Saturday, April 20, 2013

One of the world's most prolific serial killers?

One of the most interesting and horrifying serial killing cases I came across a few years ago was about the serial killer, Charlie Cullen.

Here's what I have surmised (I may be getting some of this wrong).  Charlie Cullen was a nurse.  He used to routinely kill patients by administering lethal doses of  drugs.  In the first hospital he was in, a patient on IV developed acute diabetes.  When they took him to the emergency room he miraculously recovered.  When he went back to his room he developed diabetes again.  After a few rounds of this, someone began suspecting that there was something wrong in the room.  The tested the IV fluid and discovered it had insulin.  Then they discovered someone had used a hypodermic needle to inject the IV fluid packs with insulin.  Now, this was so extreme that they didn't know what to do.  Suspicion fell on the patient's relatives.  Ultimately, they narrowed it down to Cullen and he basically said they couldn't prove it.  They could not fire him, but the effectively stopped assigning him work.  The chilling part is that just as he was being terminated, he found work at a different hospital where he could start again afresh.

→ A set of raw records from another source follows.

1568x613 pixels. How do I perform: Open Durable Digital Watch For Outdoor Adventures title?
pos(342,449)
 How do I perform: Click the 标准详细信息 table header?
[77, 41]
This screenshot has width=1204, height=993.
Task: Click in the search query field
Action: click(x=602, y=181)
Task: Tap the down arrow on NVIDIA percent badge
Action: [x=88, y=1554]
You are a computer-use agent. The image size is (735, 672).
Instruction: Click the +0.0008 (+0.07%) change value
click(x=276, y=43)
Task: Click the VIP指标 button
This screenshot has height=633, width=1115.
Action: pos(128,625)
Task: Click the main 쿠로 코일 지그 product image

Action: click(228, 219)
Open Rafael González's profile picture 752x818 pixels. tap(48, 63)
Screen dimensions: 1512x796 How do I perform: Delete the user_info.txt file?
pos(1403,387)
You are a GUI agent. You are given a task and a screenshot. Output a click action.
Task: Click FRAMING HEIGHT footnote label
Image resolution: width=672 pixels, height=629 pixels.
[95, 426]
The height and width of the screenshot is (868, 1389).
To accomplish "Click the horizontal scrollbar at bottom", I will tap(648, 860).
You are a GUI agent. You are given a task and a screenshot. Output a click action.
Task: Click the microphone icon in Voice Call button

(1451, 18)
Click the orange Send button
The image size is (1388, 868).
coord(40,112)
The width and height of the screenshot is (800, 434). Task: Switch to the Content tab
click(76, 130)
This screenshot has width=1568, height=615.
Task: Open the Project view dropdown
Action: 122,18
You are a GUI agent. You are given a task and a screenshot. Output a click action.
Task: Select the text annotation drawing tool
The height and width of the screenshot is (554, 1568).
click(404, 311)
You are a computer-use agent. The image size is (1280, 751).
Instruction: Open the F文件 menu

He went on to move from hospital to hospital.  In every hospital he served at, they ultimately became suspicious, often figured out he was involved, but never followed through, allowing him to leave, move on to a new hospital and start again.

He served as a nurse for 16 years before he was caught.  He is known to have killed as many as 40 people but no one knows for sure.  Some estimates suggest he may have killed as many as 300 people.  Since he added poisons to IVs etc., it was often unclear when it was a natural death and when it was him.  So, even he isn't sure of how many he may have killed.  At 300 odd though, he is very close to being one of the most prolific known serial killers in history.